A federal appeals court has denied insurance broker Towers Watson a rehearing of a May ruling that found it may not be entitled to $80 million in insurance to cover settlements of shareholder lawsuits related to the merger between Towers Watson and Willis in 2015.

In that May ruling, a judicial panel of the Fourth Circuit Court of Appeals in Richmond reversed a coverage victory won by Towers Watson in federal district court in Alexandria in 2021.

The coverage dispute has to do with what is known as a “bump-up” exclusion in the directors and officers (D&O) liability policies issued to Towers Watson in 2015. A bump-up exclusion generally bars coverage for losses stemming from judgments or settlements in connection with claims against the insured seeking an increase, or “bump up,” in the consideration paid in an acquisition.

Towers Watson shareholders filed several lawsuits in Virginia and Delaware against Towers Watson’s chairman and CEO and others, alleging that they received below-market consideration for their shares in the merger. The Virginia litigation settled for $75 million; the Delaware settled for $15 million.

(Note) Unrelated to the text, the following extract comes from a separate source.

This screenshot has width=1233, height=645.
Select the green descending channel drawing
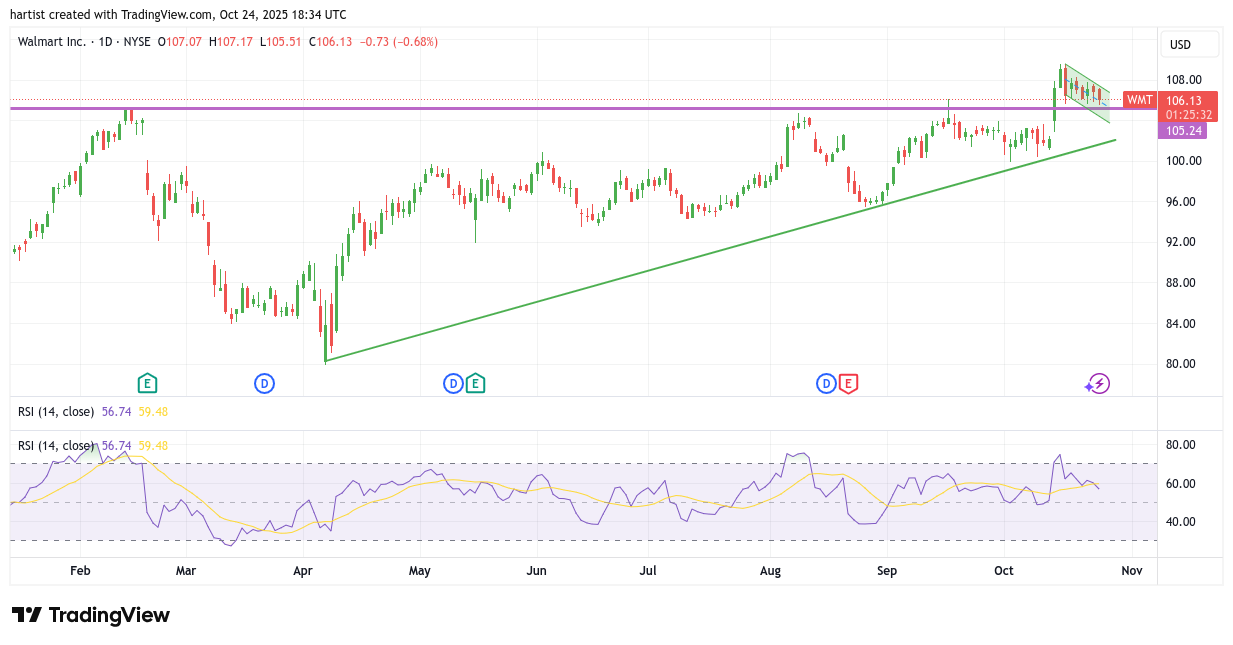(x=1087, y=92)
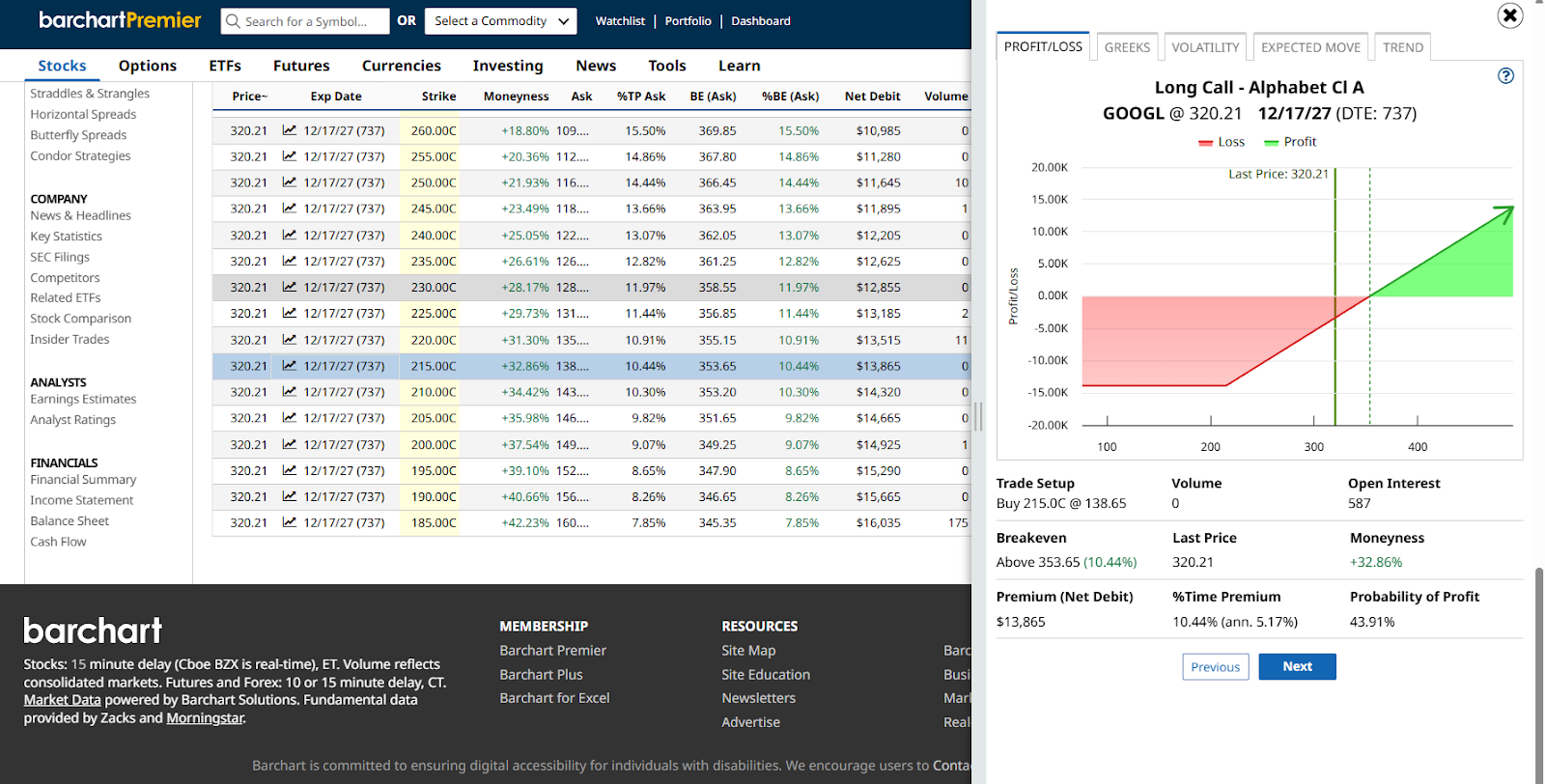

Towers Watson sought indemnity coverage for the settlements under its D&O policies including the primary policy from National Union Fire Insurance. The insurers refused the indemnity request, citing the bump-up exclusion in the policies. Towers Watson argued that the exclusion did not apply.

A federal district court agreed with Towers Watson that the bump-up exclusion did not apply to bar coverage because the deal between Willis and Towers Watson was not a typical acquisition where one entity gains control over another. The district judge noted that Towers Watson cancelled its common stock and issued new shares to Willis when it merged into a Willis subsidiary and disappeared.

But in a 3-0 opinion in May written by Judge G. Steven Agee, the Fourth Circuit Court of Appeals vacated that district court ruling, finding that the lower court’s reading of the exclusion was “unduly narrow” in citing “ambiguity where none exists and ascribing specialized meanings to policy terms that the parties did not reasonably intend.”

Bump-Up Exclusion

In relevant part, the bump-up exclusion provides: In the event of a Claim alleging that the price or consideration paid or proposed to be paid for the acquisition or completion of the acquisition of all or substantially all the ownership interest in or assets of an entity is inadequate, Loss with respect to such Claim shall not include any amount of any judgment or settlement representing the amount by which such price or consideration is effectively increased.

This may not be the final word in the dispute as Towers Watson has other avenues it can pursue.

The appeals court ruling was narrow in its scope and does not totally resolve the question of whether the bump-up exclusion bars indemnity coverage to Towers Watson for the underlying settlements. That’s because Willis raised two other reasons it believes the bump-up exclusion should not apply: that Towers Watson doesn’t constitute “an entity” and that the underlying settlements don’t represent an effective increase in consideration for the original Towers Watson shares. The appeals court said the district court should address these other issues if Willis cares to pursue them.

Former Towers Watson shareholders filed separate class actions against various parties, including former Chairman and CEO John Haley. These actions stemmed from allegations that Haley negotiated the merger agreement under an undisclosed conflict of interest: Haley would receive $165 million if the deal closed. The shareholders maintained that because of this alleged conflict, Haley purportedly agreed to a below-market valuation of Towers Watson shares to ensure the merger’s success.

In criticizing the district court’s reading, the appeals court noted that neither the bump-up exclusion nor the policy stipulates, or even hints, that the term “acquisition” was intended to refer only to a particular form of acquisition, such as a takeover. “We think it clear that an ordinary person would understand that, through this reverse triangular merger, Willis obtained “possession” or “control” of—i.e., acquired—not just all the equity ownership interest in Towers Watson but also all of Towers Watson’s assets,” the appeals court stated.